## Page
_ _ _ _ _ _ _

- Some highlights from this interview
- Bloggers as the "watchdogs of the watchdogs"
- The special role of the traditional press
- Fact checking news photographs
Along with Scott Johnson and Paul Mirengoff, Hinderaker is one of the authors of the conservative blog Power Line. The site frequently scrutinizes the traditional media's coverage of news stories and gained national notoriety when it spearheaded the questioning of inauthentic documents used in a 60 Minutes II report about President Bush's National Guard service record. Hinderaker is also a private practice lawyer. This is the edited transcript of an interview conducted on Aug. 26, 2006.
Do you consider yourself a journalist?
I have never lost a minute of sleep worrying about whether I'm a journalist or not. I guess I would say no, we're not journalists.
What we do is commentary on the news, and we occasionally do something that's very close to primary news reporting. But mostly what we do is commentary and analysis. I don't really think of myself as a journalist or a part-time journalist. ...
How would you compare the prevalence of conservative voices in the media today to 15 years ago?
It's easier for conservatives to be heard now than it was 10 or 15 years ago primarily because of the new media. Virtually every newspaper in the United States -- I could count two or three exceptions, but only that many, certainly, among the major daily newspapers -- [are] all run by liberals. The news magazines are all liberal in orientation. The television networks are all liberal. And so I think that on talk radio, initially, and then followed up on the Internet, there's a lot more balance. ...
Do you feel that Fox News changed the landscape significantly?
... I think Fox is very middle of the road. I think they have some excellent conservative commentators. I think their actual news reporting is quite liberal. It's probably left of center if you put it on a spectrum of the American people.
So I think the stereotype of Fox as a right-wing news organization is incorrect. But certainly it is more open to conservative voices than CNN, for example, which is, again, pretty overwhelmingly liberal. Or if you compare it to the network news organizations, that would be true, too.
“It's easy to overstate the extent to which the new media have brought conservative voices a parity in the news media generally. I don't think it's happened.”
But do you think that conservatives have broken through in terms of being heard thanks to new media?
... It's easy to overstate the extent to which the new media have brought conservative voices a parity in the news media generally. I don't think it's happened. In some ways, liberal control over the media is stronger today than it's ever been. And I think there's an adversarial media culture in which we participate. But it's awfully easy to overestimate, I think, the impact that we have, and to underestimate the importance of the continuing control of the mainstream media by the left. ...
Karl Rove commented about blogs: "There is so much ugliness and viciousness and fundamental untruth that the blogosphere transmits. It's a vehicle for ugly rumors, scurrilous personal attacks, an avenue for the creation of urban legends which are deeply corrosive of the political system and people's faith in it."
... People need to exercise some common sense and apply it, apply some critical thinking to what they read. That's true whether it's The New York Times or whether you're watching CBS News or whether you're reading a Web site. Unfortunately there are some sites where you have the lowest common denominator that prevails, and people are drawn to the sites simply because there's a lot of irrationality; there's a lot of hate. People who are likeminded in that respect can gather there and reinforce one another's prejudices and nutty ideas.

_ _ _ _ _ _ _

## Data supplied
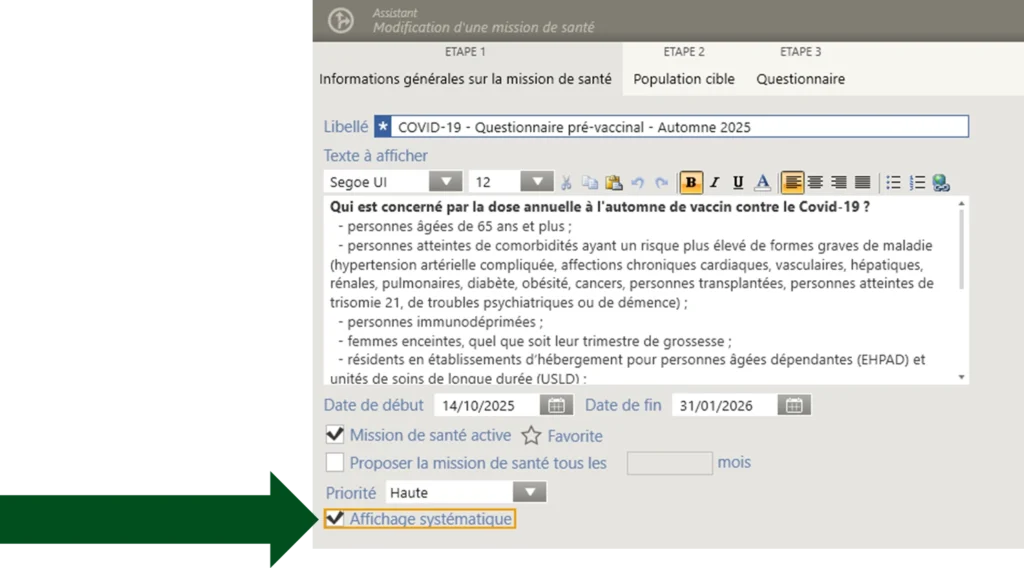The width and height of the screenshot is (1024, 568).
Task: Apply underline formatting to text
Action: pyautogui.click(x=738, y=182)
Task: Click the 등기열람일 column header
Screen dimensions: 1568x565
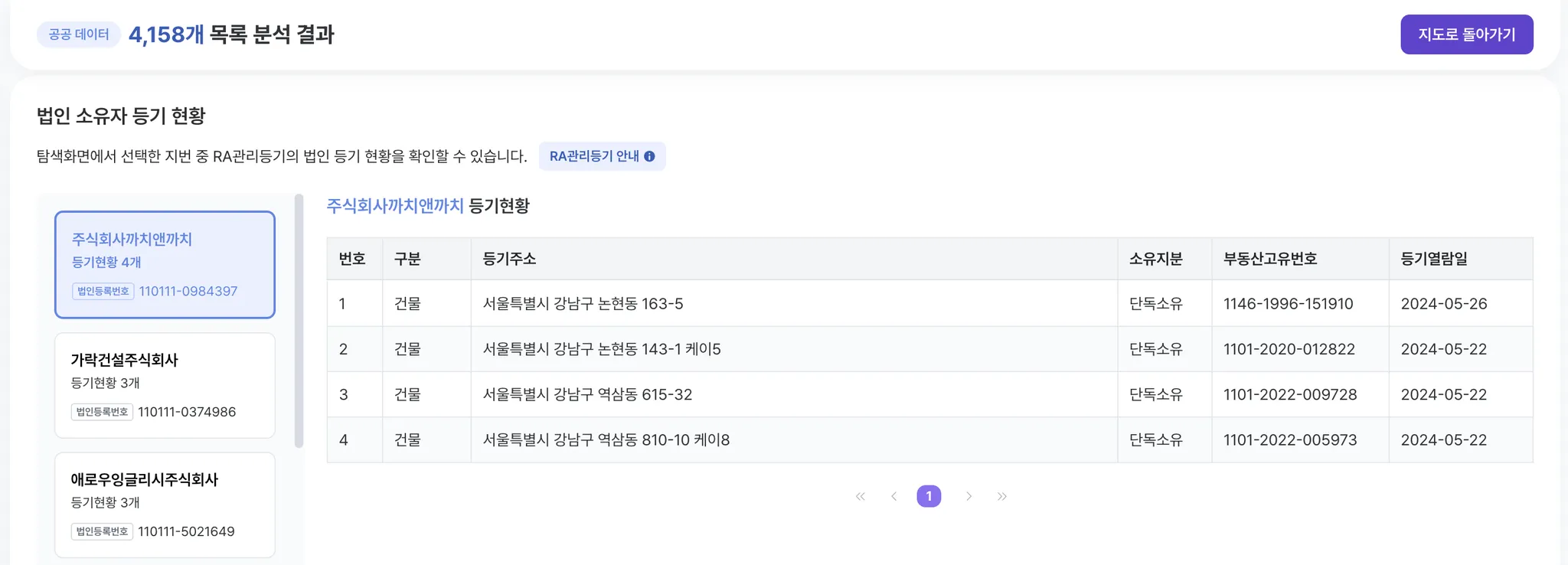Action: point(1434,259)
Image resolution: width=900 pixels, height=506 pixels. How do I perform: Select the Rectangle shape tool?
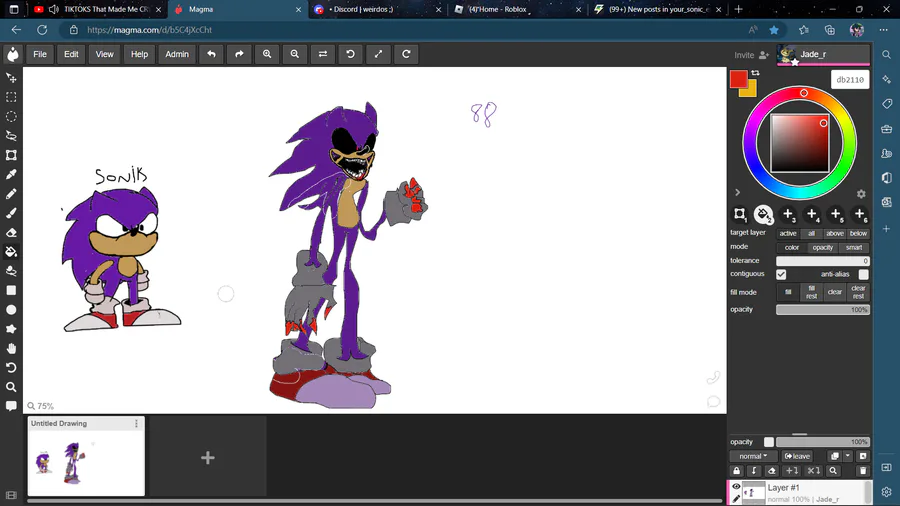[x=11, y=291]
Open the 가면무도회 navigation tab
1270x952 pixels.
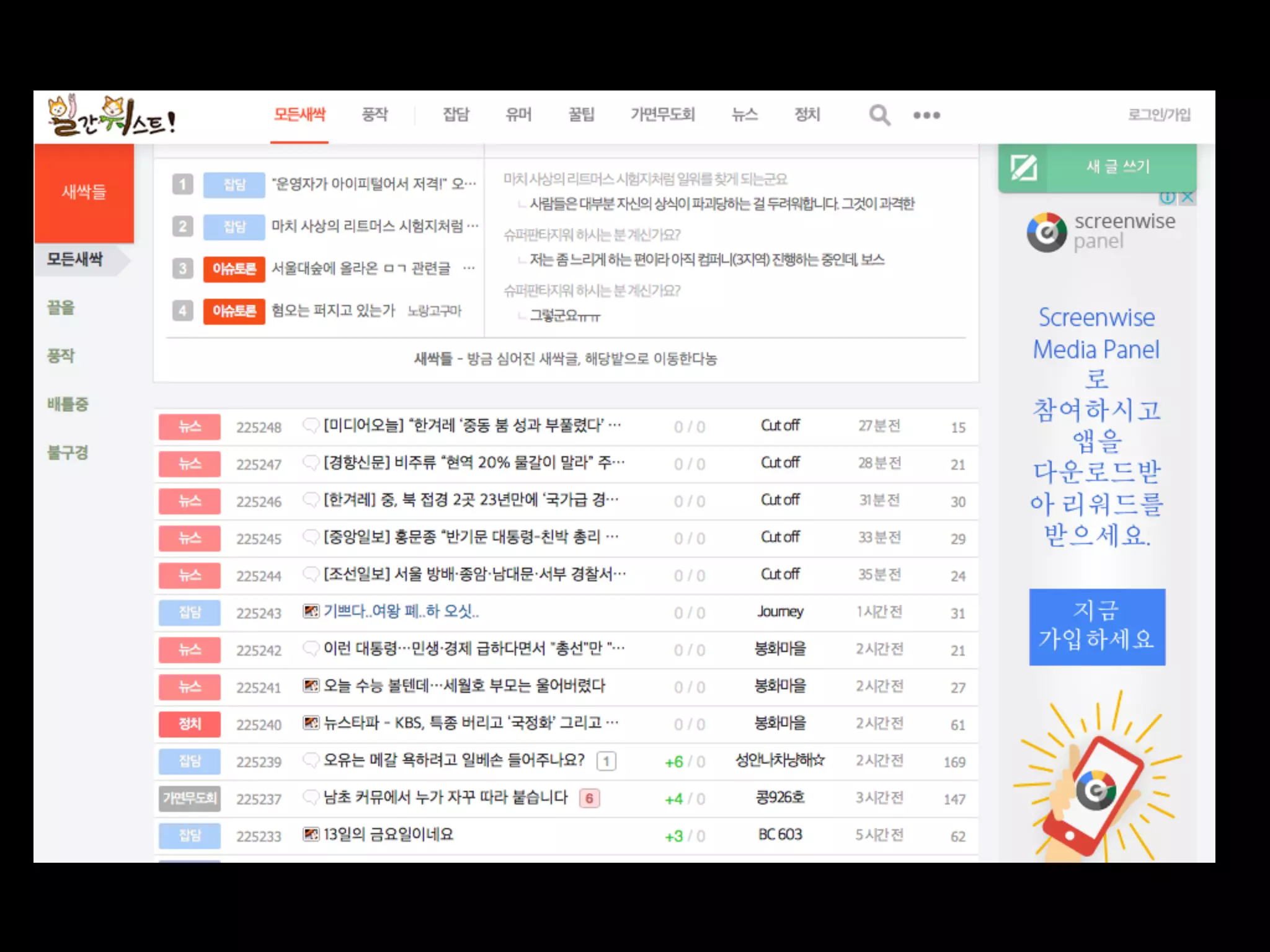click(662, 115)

_ _ _ _ _ _ _

## What is required
According to the interview, why is it easier for conservatives to be heard now than 10 or 15 years ago? Answer in one to three sentences.

## Output below
Hinderaker says the main reason is the new media. Nearly all major daily newspapers, the news magazines and the television networks are run by liberals, while talk radio and then the Internet offer much more balance.